You have to consider coarctation of aorta.   These kids can get shocky after ductal closure.   PGE (0.1mcg/kg/min) will open the ductus.  PGE however can cause apnea.  So you need to be prepared to intubate if necessary.  If you need to transfer an infant who is receiving PGE you should consider intubating prophylactically prior to transport.


Case 4.  4 do male vomiting.  Emesis is green.   You have to think malrotation with volvulus in any infant that has bilious emesis.   Consult surgery emergently.  Start IV fluids and antibiotics.    Start with plain abdominal x-ray but patient will need upper GI study.  


*Malrotation with volvulus


*Another malrotation with volvulus

Plain xrays may be non-specific, you will need to consult surgery and get upper GI study.

Hart/Regan     Ortho Cases of the Week

*SCFE   More commonly affects boys 13-16 yo.  Patients may have hip or knee pain. Get AP pelvis to compare both hips.   Treat with non-weight bearing and operative repair.

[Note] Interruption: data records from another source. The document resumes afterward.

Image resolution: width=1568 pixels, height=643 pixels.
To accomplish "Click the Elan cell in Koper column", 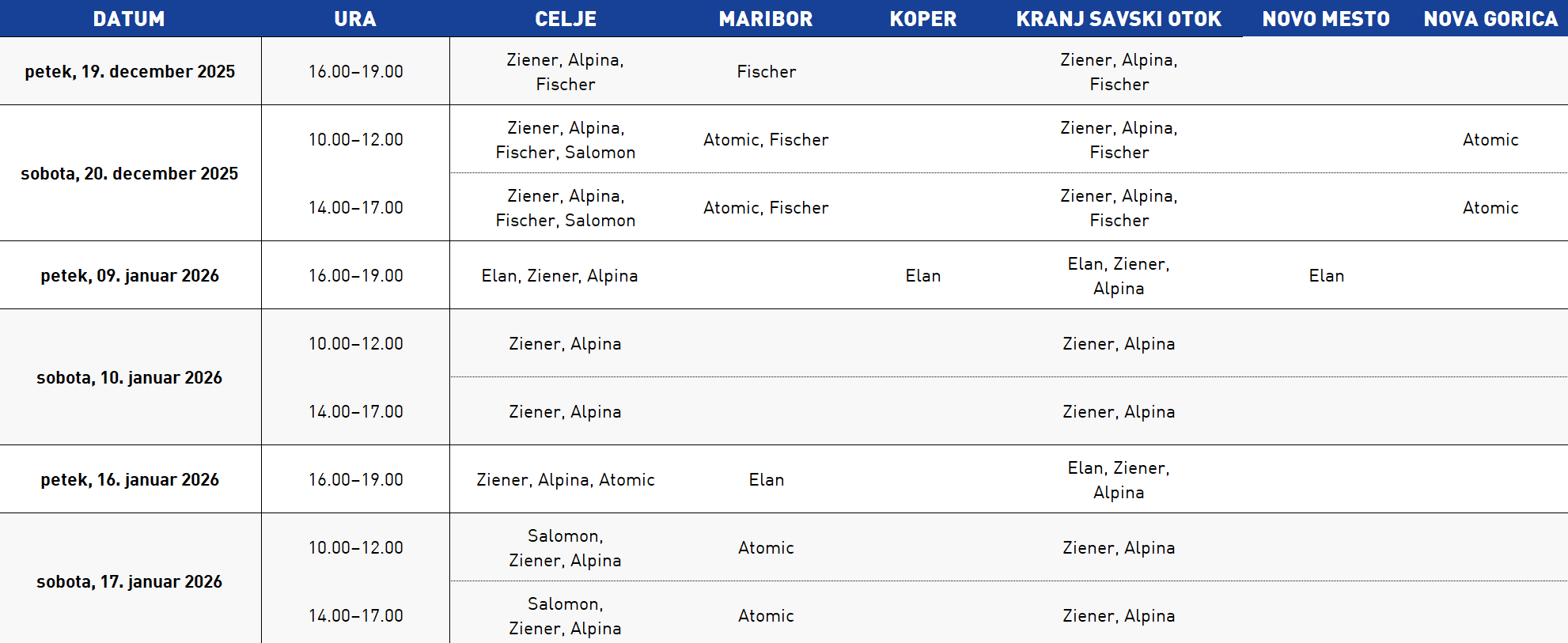I will [923, 275].
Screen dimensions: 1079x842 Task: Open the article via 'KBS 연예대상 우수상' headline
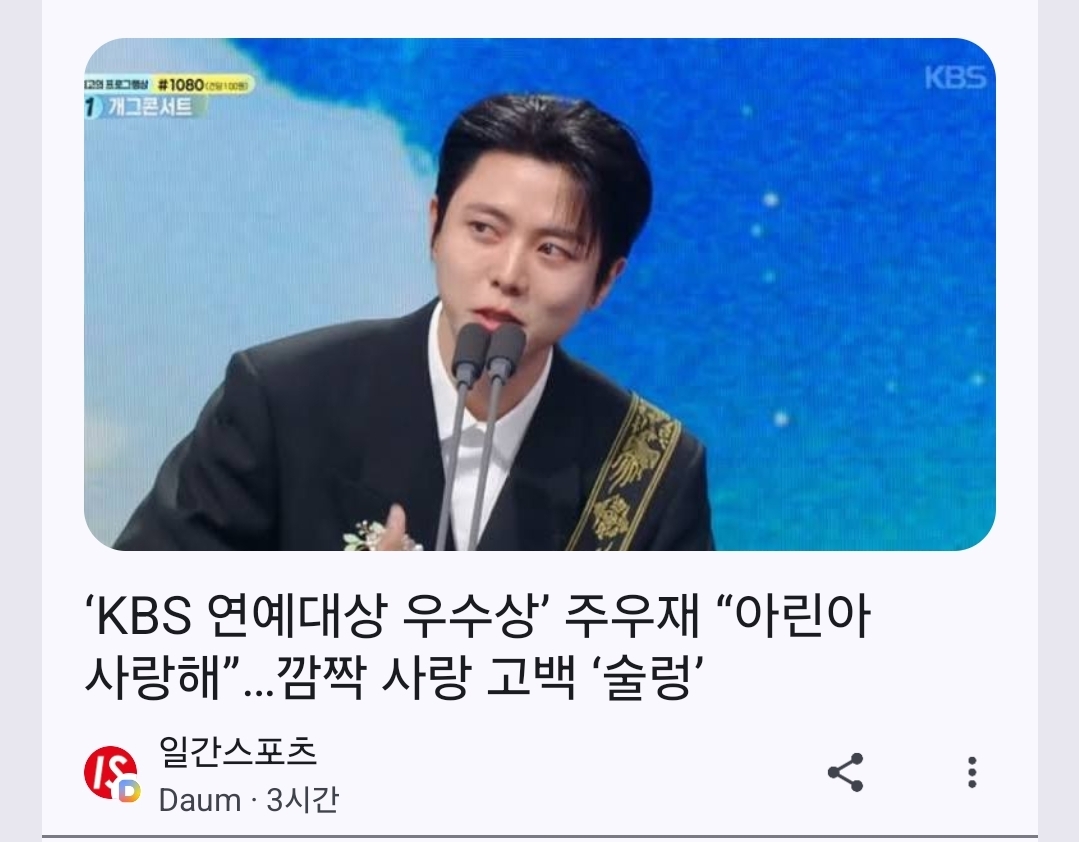click(x=321, y=615)
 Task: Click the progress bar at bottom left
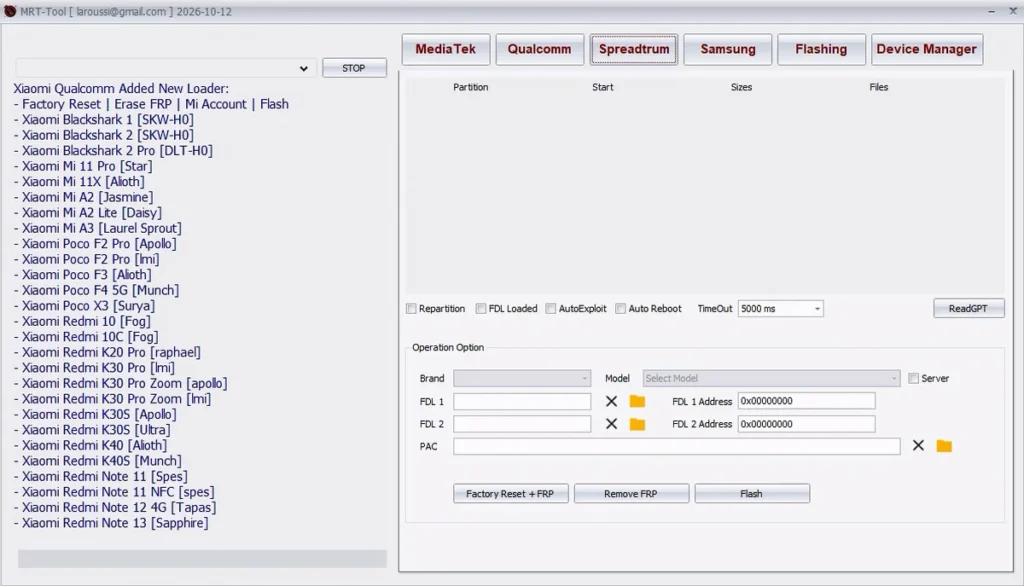click(202, 559)
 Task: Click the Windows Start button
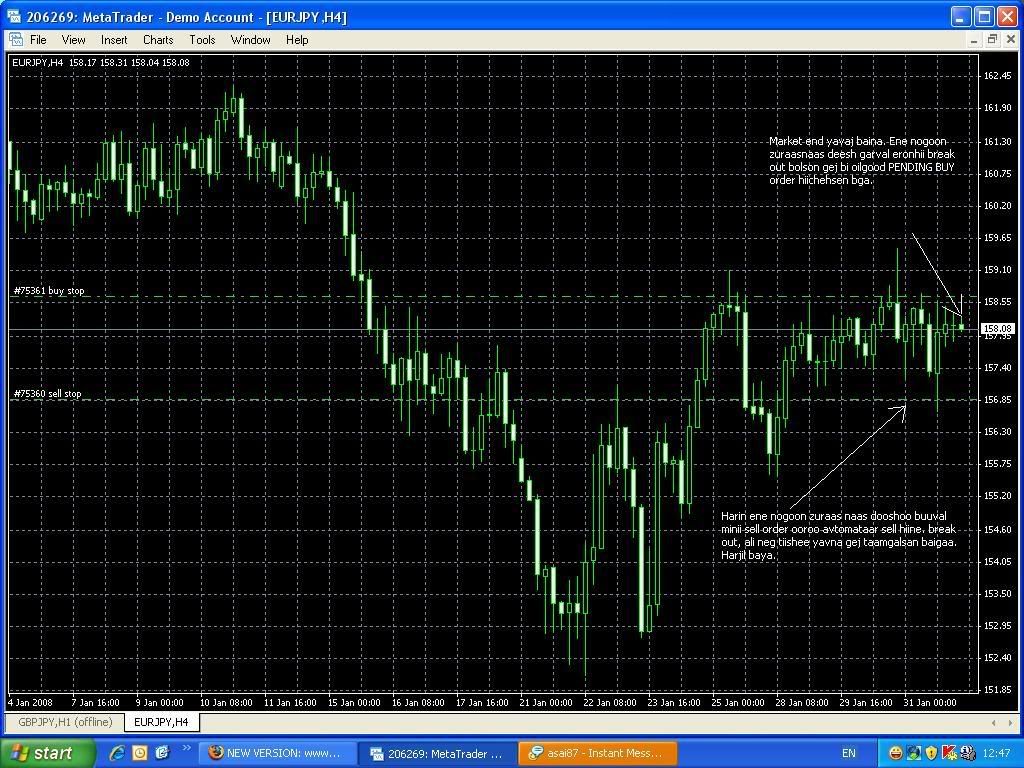click(48, 753)
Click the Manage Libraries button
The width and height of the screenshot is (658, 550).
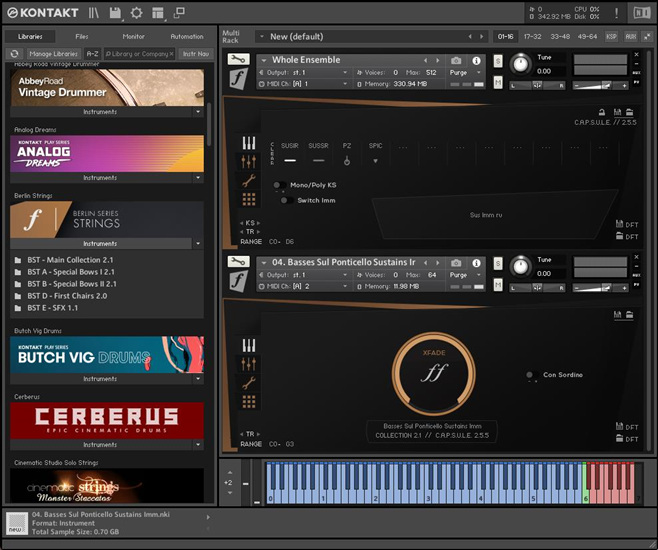[x=53, y=53]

*Jones fractureIs a fracture at the metaphyseal/diaphyseal junction of the 5th MT. It will be at the level of the inter-metatarsal joint.


*Pseudo-Jones fracture.  

Jones fractures are prone to non-union.   Pseudo-Jones or dancer’s fracture is due to avulsion injury.   Jones fracture needs short leg post-mold and crutches.    Avulsion injuries can be treated with ace wrap and post op shoe.


*Bennett fracture vs Rolando Fracture   Treatment is thumb spica splint and operative repair. Benett has 2 syllables in the name and parts to the fracture.  Rolando has 3 syllables in the name and 3 or more parts to the fracture.


*Maisonneuve fracture   If you see a medial malleolus fracture, check the proximal fibula for tenderness.  Keep your guard up for a maisonneuve fracture or a syndesmosis tear.